Exercise -
From the line that contains "Screen dimensions: 785x648" down to the last line of the entries, please return everything exactly, except the pictures.

Material for this exercise -
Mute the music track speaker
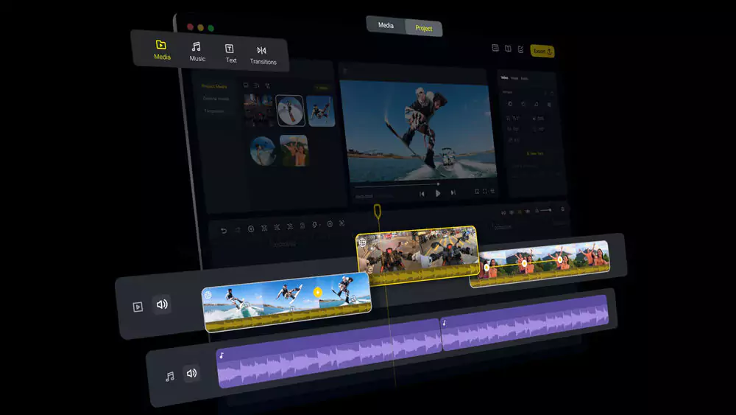The width and height of the screenshot is (736, 415). (x=191, y=374)
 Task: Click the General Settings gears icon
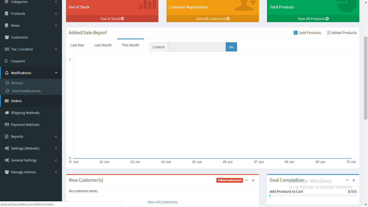(7, 160)
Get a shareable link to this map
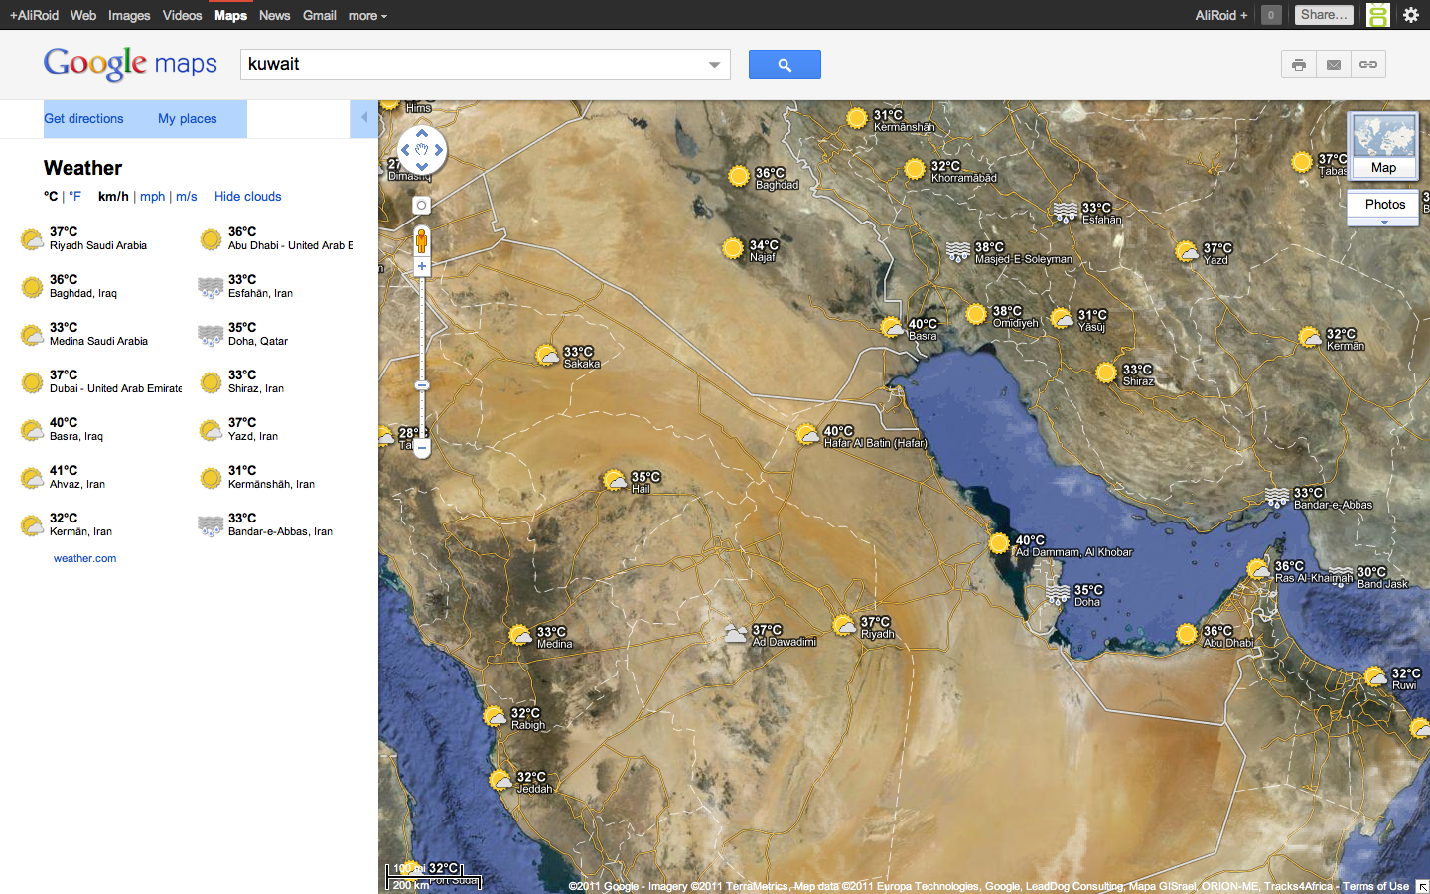 pyautogui.click(x=1367, y=64)
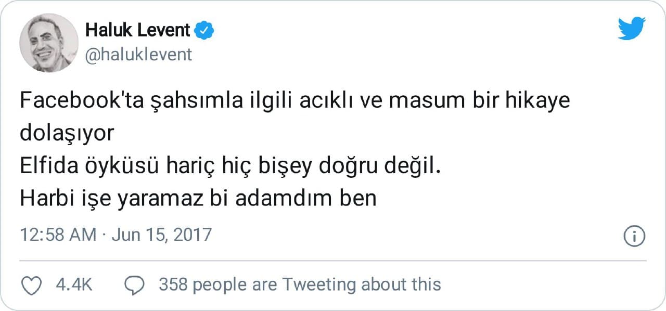
Task: Click the display name Haluk Levent
Action: (137, 31)
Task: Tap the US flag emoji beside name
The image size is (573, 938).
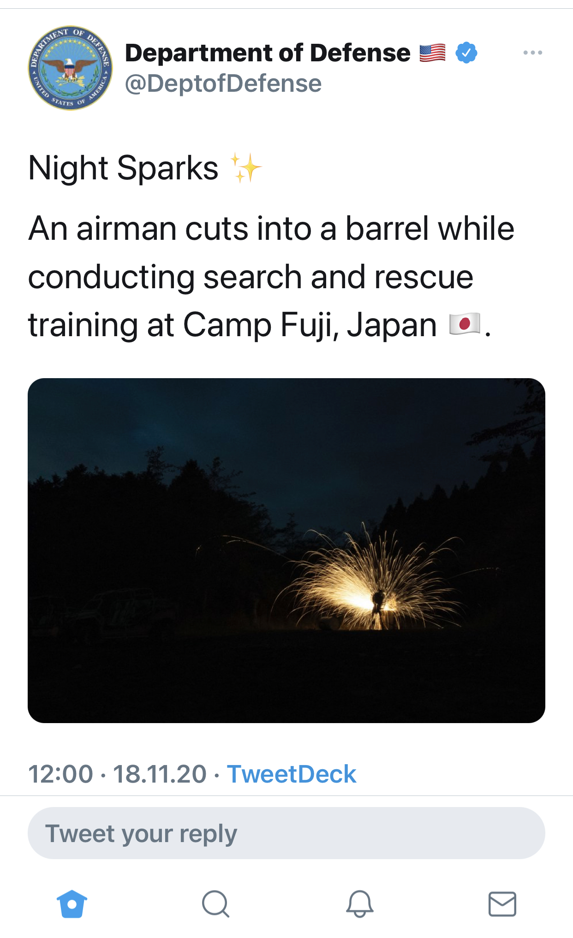Action: [433, 53]
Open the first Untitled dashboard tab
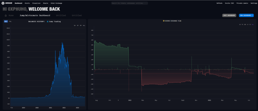 point(61,15)
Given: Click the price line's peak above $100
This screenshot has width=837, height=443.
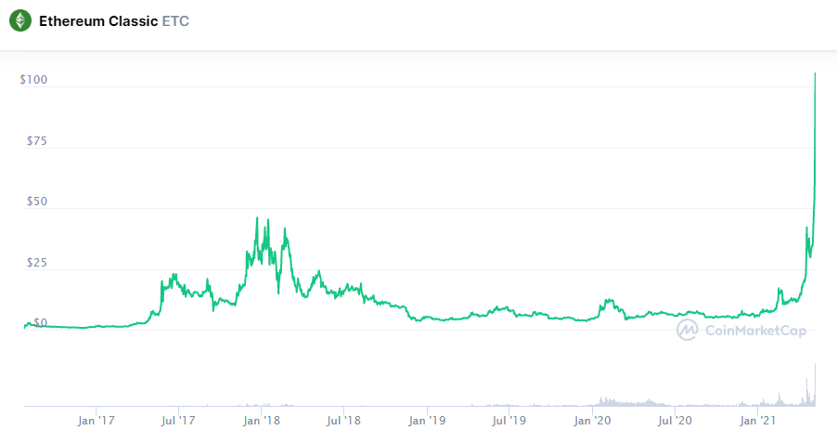Looking at the screenshot, I should point(815,74).
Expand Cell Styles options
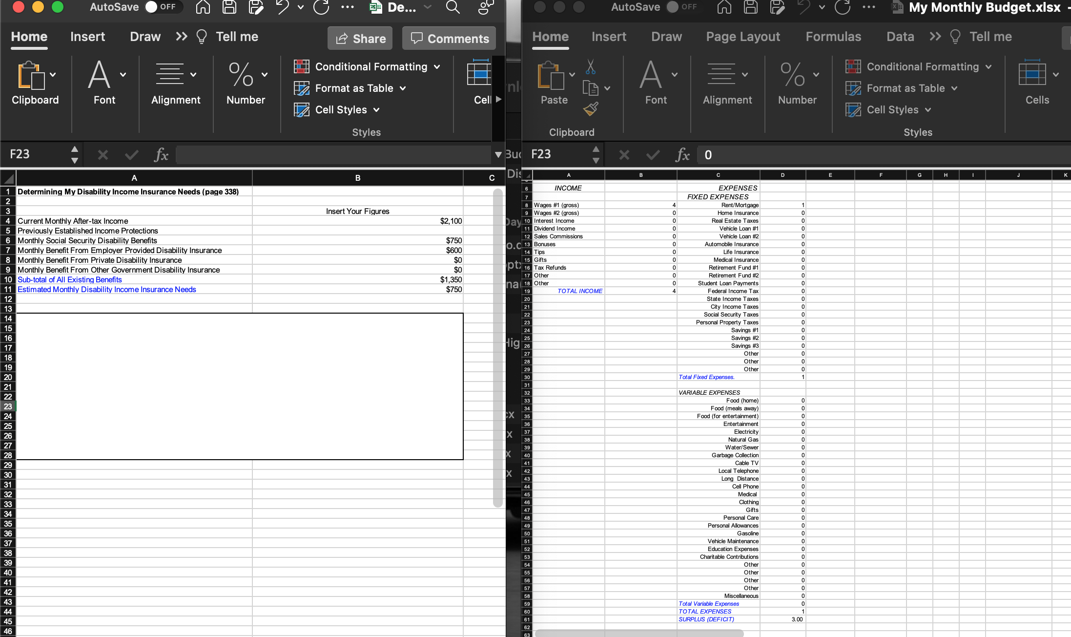The width and height of the screenshot is (1071, 637). tap(379, 109)
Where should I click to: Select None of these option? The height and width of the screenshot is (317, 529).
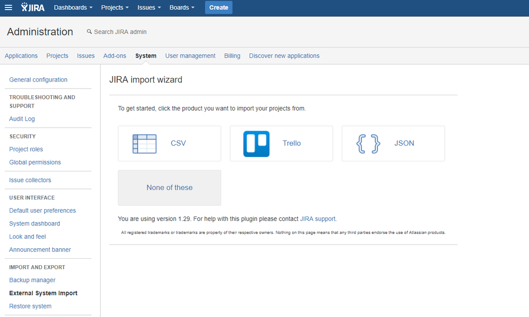tap(170, 188)
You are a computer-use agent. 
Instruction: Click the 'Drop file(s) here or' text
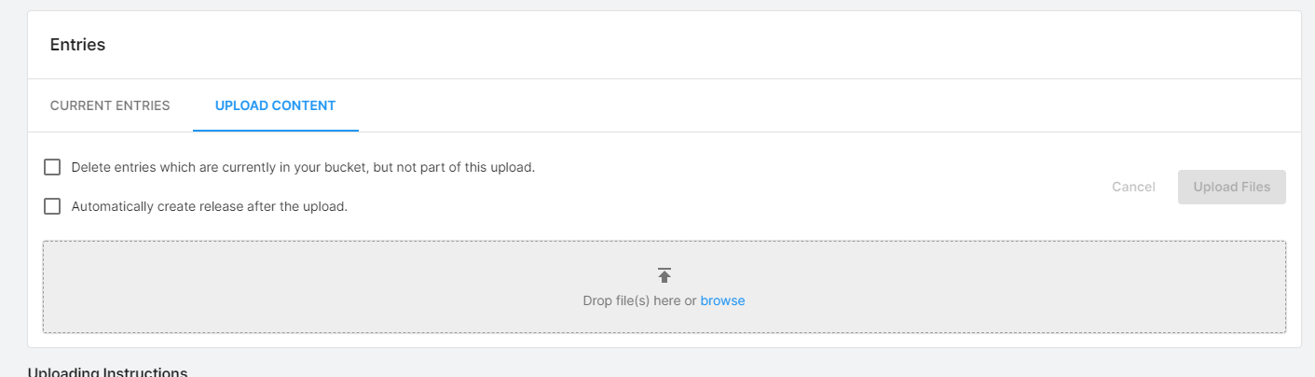point(639,300)
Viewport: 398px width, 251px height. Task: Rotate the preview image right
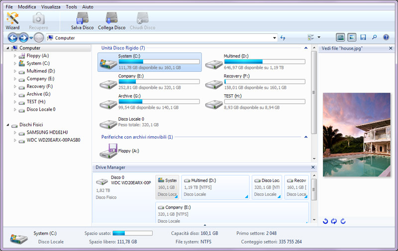click(x=343, y=221)
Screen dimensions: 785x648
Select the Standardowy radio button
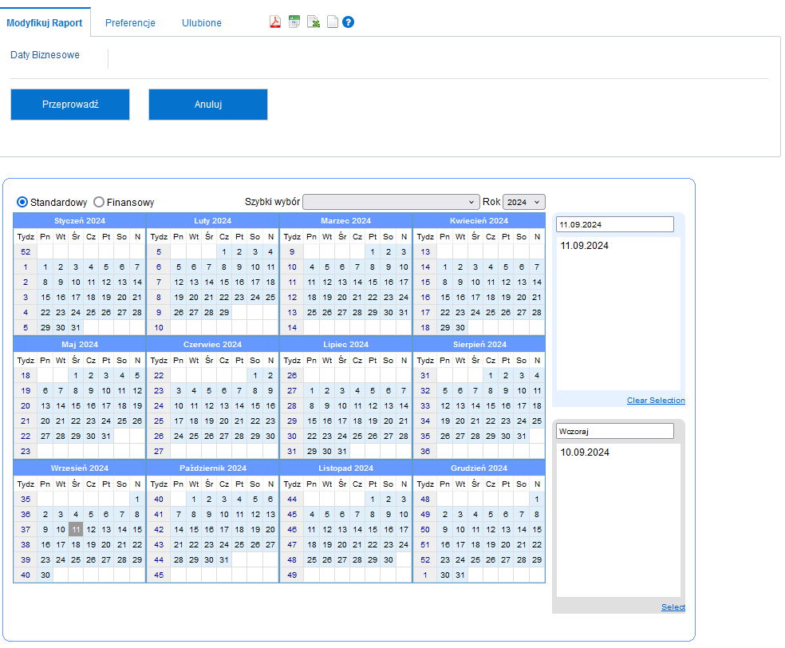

Response area -
Screen dimensions: 785x648
Select the Standardowy radio button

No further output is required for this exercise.